I think I bit off more than I can chew.
This winter has been a season of death, literal death, the ending of things as visceral and raw as they usually are metaphorical. Grief moves slowly, tendrils lacing into corners you forgot existed until you have to pull it up like a weed. The roots always survive.
I’ve taken more time for myself, less for creation, but the frost is melting and the light is warming and perhaps it’s apocalyptic, how early spring comes these days, but it’s here no matter how I feel about it. Things are changing. It’s time for me to change, too.
I need to start creating more. Need to for my own well-being, not in the sense that I feel an obligation to or a need driven by other’s approval. I don’t suppose I ought to. I need to. I need it like I need air and food and sleep and community. I think sometimes about hands on walls, on how the earliest evidence we have of human civilization is art. It is perhaps the most basic impulse we have.

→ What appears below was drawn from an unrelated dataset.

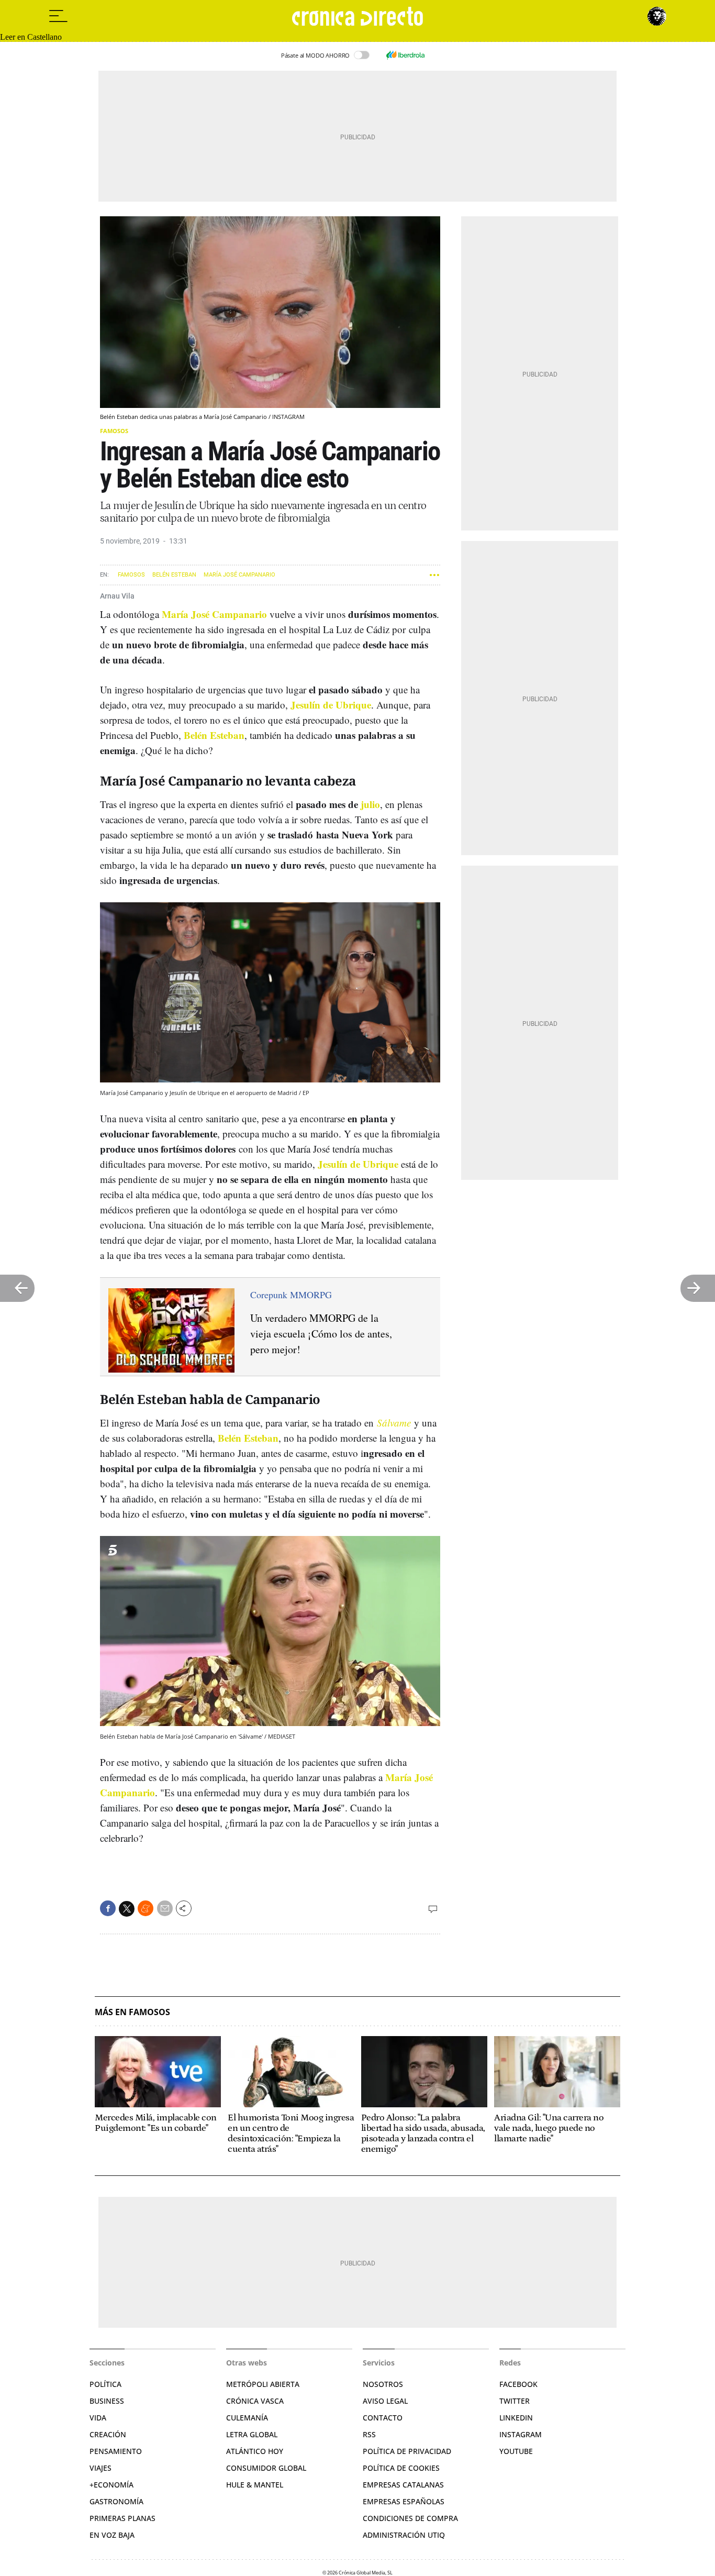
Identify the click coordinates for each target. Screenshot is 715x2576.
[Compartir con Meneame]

But I’ve never stopped having ideas. I want to bring them all to light, like little flowers in a garden. I want them all to bloom. I think there’s tremendous potential in embracing the emotional impact of a short story. Not every good idea I have needs to be a whole novel. But there’s still so many ideas, so many concepts, so many images I want to carve into the world.
I have to move forward the same way I always do: carefully. Intentionally. With color-coordinated office supplies, probably. A novel, a collection of vignettes, an anthology of shorts, a short, a short, a short. Poetry. I don’t write much poetry, and what does come out is more of the “notes app poetry” variety than the award-winning kind. But it has to come out, somehow. That, in particular, is a feeling I know.
Everything that exists has to end. But everything that you want to exist has to start, too.